Health care for rural vets getting easier every day

The VA is increasing care access with the Virtual Living Room

Jonathan Kaupanger
January 29, 2018 - 2:30 pm

(Photo by PA Images/Sipa USA)


The lives of rural vets just got easier.  Well, the medical side of their lives did.  It’s a new program VA is trying out and it has a very relaxing name too, the Virtual Living Room.

“We’re removing geography as a barrier so that we can speed up access to veterans and really honor our commitment to them,” said VA Secretary Dr. David J. Shulkin in the latest edition of ORH’s newsletter, “The Rural Connection.”  The Virtual Living Room (VLR) is great example of how VA is doing this too

Vets in McKee, Kentucky have to travel more than 60 miles to get to the closest VAMC in Lexington.  Another roadblock is that 36 percent of rural vets don’t have access to the internet, so that cuts out using telemedicine.  Instead, vets in McKee have a private room in the Jackson County Public Library they can use for medical appointment, cutting out the need for the long drive.

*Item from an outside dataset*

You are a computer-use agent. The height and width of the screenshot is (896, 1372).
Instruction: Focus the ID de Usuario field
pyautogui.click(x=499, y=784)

 “What I see is a better future for our veterans” said Dr. Tuyen Tran of the Lexington VAMC.  “If we do this well, we can mimic this model in out places.”  This is the first program of its kind in the country.  ORH found the local telephone line provider, worked with them to connect things with the medical center and did the same with the library.  Currently the Jackson County vets can only use the VLR for mental health appointments. 

Getting good healthcare for vets living in rural areas has always been an issue.  High poverty rates, hospitals closing due to financial instability and geographic and distance barriers are all contributing factors.   Veterans Affairs is trying to fix this problem with cold, hard cash.  32 percent of VA’s health care budget is used to help rural vets.

For this specific issue, it’s done differently though.  Through the Office of Rural Health (ORH) the VA looks for existing program that are strong and then helps to build and connect them to the existing VA healthcare network. 

Originally, ORH would provide three years of funding for local pilot programs.  The programs would be run out of local VA medical centers or Community Based Outpatient Clinics.   But starting in 2016, with more than 1,700 small local pilot programs to pull from, the Agency moved everything into two categories Enterprise-Wide Initiatives and Rural Promising Practices.

Enterprise-Wide Initiatives (EWI) takes VA existing programs and expands them to sites that serve rural veterans.  You can find the list of these programs here, and there are some that may surprise you, like the program to train rural healthcare providers on the special needs of transgender veterans.  The majority of these programs are run through telemedicine, so there’s even a program that makes sure vets have computer tablets so they can access care, and not have to drive all day to do it.

The other part of rural care comes from VA's rural Promising Practice program.  These types of programs go through a trough review process before they can be pushed out for veterans.  The criteria is pretty straight forward, does it increase access for veterans, is the partnership used strong, is the clinical impact for rural veterans a positive one and there needs to be a good return on investment.  Operational feasibility and of course customer satisfaction round out how programs are selected.

You can watch the launch of the VLR here.  The intent is to open this up to other practices as soon as possible.